Antalya ASAT’tan kanalizasyon hattı temizliği ve kapak düzenleme çalışması Antalya Büyükşehir Belediyesi ASAT Genel Müdürlüğü, çevre ve insan sağlığını korumak, altyapı sistemlerinin verimliliğini artırmak amacıyla yürüttüğü kanalizasyon hattı temizliği ve kapak düzenleme çalışmaları kapsamında yaklaşık 80 milyon TL’lik yatırım gerçekleştiriyor. Büyükşehir Belediyesi ASAT Genel Müdürlüğü Kanalizasyon Dairesi Başkanlığı, kanalizasyon hatlarında zamanla oluşan yağ, tortu birikimi ve dış etkenlerle taşınan malzemelerin hat kesitlerini daraltarak tıkanma, taşma ve kötü koku gibi sorunlara neden olabileceğini dikkate alarak temizlik çalışmalarını periyodik olarak sürdürüyor. Bu çalışmalar sayesinde altyapı sisteminin sağlıklı, güvenli ve kesintisiz şekilde çalışması sağlanırken, çevre ve halk sağlığının korunmasına da önemli katkı sunuluyor. 5 ilçede 502 kilometrelik hat temizliği Proje kapsamında Antalya merkezde yer alan 5 ilçede, toplam 80 mahallede Q200 ile Q800 çapları arasında değişen 502 kilometrelik kanalizasyon hattı temizleniyor.
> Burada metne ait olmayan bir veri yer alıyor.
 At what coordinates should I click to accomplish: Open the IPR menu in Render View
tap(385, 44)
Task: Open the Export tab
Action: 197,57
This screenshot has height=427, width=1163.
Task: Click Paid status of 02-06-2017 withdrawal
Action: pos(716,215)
Ayrıca 9 bin adet parsel bağlantı bacasının temizliği ve 5 bin adet kanalizasyon kapağının yol ve kaldırım kotuna getirilmesi çalışmaları da sürdürülüyor. Trafik konforu ve hızlı müdahale için önemli düzenleme Kanalizasyon kapaklarının yol ve kaldırım kotuna uygun hale getirilmesi, araç ve yaya trafiğinde konforu artırırken, ASAT ekiplerinin muhtemel arızalara daha hızlı müdahale edebilmesine imkân tanıyor. Bu düzenleme ile güvenli ulaşım sağlanırken, arıza süreçlerinde yaşanabilecek zaman kaybı da en aza indirilmiş oluyor.